First, such union leaders have little opportunity to inform the public at large about the troubles in the coal industry because the major mass media, owned or controlled by state or business groups, are silent about these issues.
Second, the mines' managers are appointed by the Ministry of Fuel and Energy. Their mission is to exploit the mines, and they do not feel responsible to their employees, simply ignoring union requirements about safety conditions, payment of arrears, wage increases, and so on. It is very difficult for coal miners to find other jobs in the depressed Donbas region in case of layoffs and they are forced to work under these poor conditions.
The independent union was the first trade union that started linking political to economic demands, and Mr. Volynets has long defended coal-miners' rights. Currently, he is a member of the parliamentary faction of Ms. Tymoshenko, who is in strong opposition to President Leonid Kuchma and his government. Tymoshenko was the deputy prime minister responsible for the energy sector in the Yushchenko government for a year and had some success in cleaning up the energy industries but was unable to get at the coal industry, which she called the most corrupt sector. Ultimately, she faced prosecution herself, which she battled and now faced again in August as the government tries to suppress her political challenge.
Another union leader, Yurii Pivovarov, leader of the Solidarnost trade union, was accused of stealing money and found guilty. His lawyer said the charges are based on unlawfully obtained evidence, because his arrest came within days of his leading a demonstration of 10,000 people urging the resignation of the head of the Donetsk state administration.
In sum, the depressed economy, the misappropriation of funds, and the absence of public oversight - all issues which trade unions alone cannot battle - lead to poor safety conditions, which in turn lead to accidents and large numbers of deaths among miners. The situation in the coal industry reflects the economy as a whole, as other sectors are declining as well. Without deep political reform and an end to repression, it is extremely difficult for trade unions to protect the labor and human rights of the coal miners. State and mine managers do not feel any responsibility for the miners, and safety rules are neglected in pursuit of profits.
The newly created trade unions represent workers' interests in better fashion than the old Soviet unions, but they constantly struggle against various state agencies and employers, on the one hand, and against the Confederation of Trade Unions on the other. The confederation inherited all the property of the old Soviet unions, and they treat the new unions as competitors, although the Constitution of Ukraine does establish equal rights for all trade unions. The legislative framework needs to be improved, however, to enable them to more effectively protect workers' rights.

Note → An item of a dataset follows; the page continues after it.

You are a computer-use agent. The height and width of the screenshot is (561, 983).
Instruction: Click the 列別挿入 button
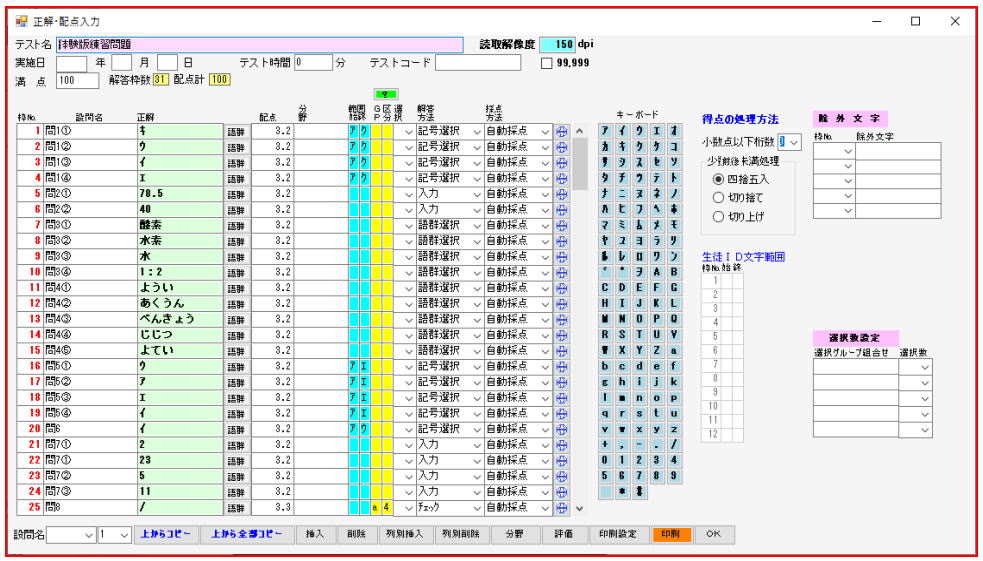pyautogui.click(x=404, y=534)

The subsidies to coal industry should be transparent and follow a schedule as well as be a subject to public control. Trade unions can play a role, and an end to government harassment of them and the political forces they rely on in Parliament is crucial. Credits from international financial organizations like World Bank can mitigate the social consequences of industry restructuring and closing coal mines. However, as Ukrainian experience has shown, a portion of them might be spent on other purposes or simply stolen. Therefore, their distribution must also be subject to government and public oversight.
Boris Dodonov is a research associate in the Institute for Economic Research and Policy Consulting Department of Structural Reforms in Kyiv.